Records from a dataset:
*****

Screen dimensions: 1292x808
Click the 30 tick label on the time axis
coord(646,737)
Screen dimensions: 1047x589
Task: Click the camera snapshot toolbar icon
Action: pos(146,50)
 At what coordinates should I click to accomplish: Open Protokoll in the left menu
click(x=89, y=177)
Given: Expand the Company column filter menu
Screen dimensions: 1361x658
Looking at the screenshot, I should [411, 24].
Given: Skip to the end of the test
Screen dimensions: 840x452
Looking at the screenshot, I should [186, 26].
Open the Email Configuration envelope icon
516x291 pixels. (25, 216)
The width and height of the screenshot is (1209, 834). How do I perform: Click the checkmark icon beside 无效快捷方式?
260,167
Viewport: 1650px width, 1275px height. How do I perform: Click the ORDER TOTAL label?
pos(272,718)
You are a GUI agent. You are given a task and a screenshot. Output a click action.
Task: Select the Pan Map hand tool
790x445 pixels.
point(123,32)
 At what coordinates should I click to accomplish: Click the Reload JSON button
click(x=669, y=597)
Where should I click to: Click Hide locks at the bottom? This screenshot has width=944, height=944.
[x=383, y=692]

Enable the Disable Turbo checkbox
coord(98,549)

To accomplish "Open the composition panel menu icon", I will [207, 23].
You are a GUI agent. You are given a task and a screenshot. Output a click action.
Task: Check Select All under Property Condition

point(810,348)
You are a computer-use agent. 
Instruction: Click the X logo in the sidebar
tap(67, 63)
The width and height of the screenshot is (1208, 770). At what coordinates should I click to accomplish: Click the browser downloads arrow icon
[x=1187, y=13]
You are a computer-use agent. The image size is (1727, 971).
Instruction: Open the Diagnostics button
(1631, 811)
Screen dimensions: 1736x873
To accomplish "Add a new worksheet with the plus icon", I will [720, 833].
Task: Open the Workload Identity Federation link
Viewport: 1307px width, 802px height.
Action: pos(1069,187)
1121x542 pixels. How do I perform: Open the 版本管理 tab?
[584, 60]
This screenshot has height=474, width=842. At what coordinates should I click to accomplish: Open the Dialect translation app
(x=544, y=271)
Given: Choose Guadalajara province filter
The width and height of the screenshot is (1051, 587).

*****

Goal of the exercise
Only one stretch of the data above is needed. Restate it word for word, from the line containing "Screen dimensions: 1361x658" through the line containing "Task: Select the Pan Map hand tool", both ends included.

Exercise output
Screen dimensions: 1361x658
Looking at the screenshot, I should [411, 24].
Given: Skip to the end of the test
Screen dimensions: 840x452
Looking at the screenshot, I should [186, 26].
Open the Email Configuration envelope icon
516x291 pixels. (25, 216)
The width and height of the screenshot is (1209, 834). How do I perform: Click the checkmark icon beside 无效快捷方式?
260,167
Viewport: 1650px width, 1275px height. How do I perform: Click the ORDER TOTAL label?
pos(272,718)
You are a GUI agent. You are given a task and a screenshot. Output a click action.
Task: Select the Pan Map hand tool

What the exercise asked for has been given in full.